Goal: Put every line of the records below into a Markdown table with two columns: "Number" for the row number and "Line" for the line itself. Skip blank lines.

──────── Listed entries

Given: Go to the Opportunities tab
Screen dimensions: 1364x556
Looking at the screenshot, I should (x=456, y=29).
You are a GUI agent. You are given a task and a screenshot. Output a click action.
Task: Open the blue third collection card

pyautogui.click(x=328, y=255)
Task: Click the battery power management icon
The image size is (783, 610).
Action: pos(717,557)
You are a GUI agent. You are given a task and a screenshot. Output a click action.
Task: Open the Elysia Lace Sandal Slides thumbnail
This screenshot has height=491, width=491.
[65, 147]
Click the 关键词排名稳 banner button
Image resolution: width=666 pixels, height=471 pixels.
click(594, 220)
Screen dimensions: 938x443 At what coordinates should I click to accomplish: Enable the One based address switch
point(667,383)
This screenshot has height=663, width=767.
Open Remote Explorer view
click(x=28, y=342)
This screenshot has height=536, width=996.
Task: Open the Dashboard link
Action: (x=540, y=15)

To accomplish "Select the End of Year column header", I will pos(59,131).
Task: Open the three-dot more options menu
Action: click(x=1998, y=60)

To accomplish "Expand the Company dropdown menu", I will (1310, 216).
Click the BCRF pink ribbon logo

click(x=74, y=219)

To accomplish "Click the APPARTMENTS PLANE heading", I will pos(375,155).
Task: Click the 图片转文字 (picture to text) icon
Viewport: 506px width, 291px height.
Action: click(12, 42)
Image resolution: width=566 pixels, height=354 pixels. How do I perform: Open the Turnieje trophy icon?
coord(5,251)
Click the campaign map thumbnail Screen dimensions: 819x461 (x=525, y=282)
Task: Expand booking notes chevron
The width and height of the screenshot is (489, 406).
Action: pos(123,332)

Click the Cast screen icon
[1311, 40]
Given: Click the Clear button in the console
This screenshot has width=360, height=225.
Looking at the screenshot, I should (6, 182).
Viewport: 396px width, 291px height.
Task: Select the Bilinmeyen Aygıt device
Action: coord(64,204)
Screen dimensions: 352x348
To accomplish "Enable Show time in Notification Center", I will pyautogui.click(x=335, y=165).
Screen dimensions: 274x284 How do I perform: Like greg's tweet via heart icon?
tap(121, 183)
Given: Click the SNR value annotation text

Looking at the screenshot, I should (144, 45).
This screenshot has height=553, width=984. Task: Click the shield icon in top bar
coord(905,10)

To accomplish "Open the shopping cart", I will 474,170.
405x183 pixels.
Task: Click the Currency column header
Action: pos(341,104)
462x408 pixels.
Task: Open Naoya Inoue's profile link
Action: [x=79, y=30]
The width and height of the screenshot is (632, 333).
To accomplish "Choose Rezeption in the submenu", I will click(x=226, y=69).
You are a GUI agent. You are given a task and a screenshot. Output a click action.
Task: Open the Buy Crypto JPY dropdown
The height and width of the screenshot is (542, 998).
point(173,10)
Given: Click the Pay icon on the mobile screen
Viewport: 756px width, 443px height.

────────────────

Solution for this task:
| Number | Line |
|---|---|
| 1 | Given: Go to the Opportunities tab |
| 2 | Screen dimensions: 1364x556 |
| 3 | Looking at the screenshot, I should (x=456, y=29). |
| 4 | You are a GUI agent. You are given a task and a screenshot. Output a click action. |
| 5 | Task: Open the blue third collection card |
| 6 | pyautogui.click(x=328, y=255) |
| 7 | Task: Click the battery power management icon |
| 8 | The image size is (783, 610). |
| 9 | Action: pos(717,557) |
| 10 | You are a GUI agent. You are given a task and a screenshot. Output a click action. |
| 11 | Task: Open the Elysia Lace Sandal Slides thumbnail |
| 12 | This screenshot has height=491, width=491. |
| 13 | [65, 147] |
| 14 | Click the 关键词排名稳 banner button |
| 15 | Image resolution: width=666 pixels, height=471 pixels. |
| 16 | click(594, 220) |
| 17 | Screen dimensions: 938x443 At what coordinates should I click to accomplish: Enable the One based address switch |
| 18 | point(667,383) |
| 19 | This screenshot has height=663, width=767. |
| 20 | Open Remote Explorer view |
| 21 | click(x=28, y=342) |
| 22 | This screenshot has height=536, width=996. |
| 23 | Task: Open the Dashboard link |
| 24 | Action: (x=540, y=15) |
| 25 | To accomplish "Select the End of Year column header", I will pos(59,131). |
| 26 | Task: Open the three-dot more options menu |
| 27 | Action: click(x=1998, y=60) |
| 28 | To accomplish "Expand the Company dropdown menu", I will (1310, 216). |
| 29 | Click the BCRF pink ribbon logo |
| 30 | click(x=74, y=219) |
| 31 | To accomplish "Click the APPARTMENTS PLANE heading", I will pos(375,155). |
| 32 | Task: Click the 图片转文字 (picture to text) icon |
| 33 | Viewport: 506px width, 291px height. |
| 34 | Action: click(12, 42) |
| 35 | Image resolution: width=566 pixels, height=354 pixels. How do I perform: Open the Turnieje trophy icon? |
| 36 | coord(5,251) |
| 37 | Click the campaign map thumbnail Screen dimensions: 819x461 (x=525, y=282) |
| 38 | Task: Expand booking notes chevron |
| 39 | The width and height of the screenshot is (489, 406). |
| 40 | Action: pos(123,332) |
| 41 | Click the Cast screen icon |
| 42 | [1311, 40] |
| 43 | Given: Click the Clear button in the console |
| 44 | This screenshot has width=360, height=225. |
| 45 | Looking at the screenshot, I should (6, 182). |
| 46 | Viewport: 396px width, 291px height. |
| 47 | Task: Select the Bilinmeyen Aygıt device |
| 48 | Action: coord(64,204) |
| 49 | Screen dimensions: 352x348 |
| 50 | To accomplish "Enable Show time in Notification Center", I will pyautogui.click(x=335, y=165). |
| 51 | Screen dimensions: 274x284 How do I perform: Like greg's tweet via heart icon? |
| 52 | tap(121, 183) |
| 53 | Given: Click the SNR value annotation text |
| 54 | Looking at the screenshot, I should (144, 45). |
| 55 | This screenshot has height=553, width=984. Task: Click the shield icon in top bar |
| 56 | coord(905,10) |
| 57 | To accomplish "Open the shopping cart", I will 474,170. |
| 58 | 405x183 pixels. |
| 59 | Task: Click the Currency column header |
| 60 | Action: pos(341,104) |
| 61 | 462x408 pixels. |
| 62 | Task: Open Naoya Inoue's profile link |
| 63 | Action: [x=79, y=30] |
| 64 | The width and height of the screenshot is (632, 333). |
| 65 | To accomplish "Choose Rezeption in the submenu", I will click(x=226, y=69). |
| 66 | You are a GUI agent. You are given a task and a screenshot. Output a click action. |
| 67 | Task: Open the Buy Crypto JPY dropdown |
| 68 | The height and width of the screenshot is (542, 998). |
| 69 | point(173,10) |
| 70 | Given: Click the Pay icon on the mobile screen |
| 71 | Viewport: 756px width, 443px height. |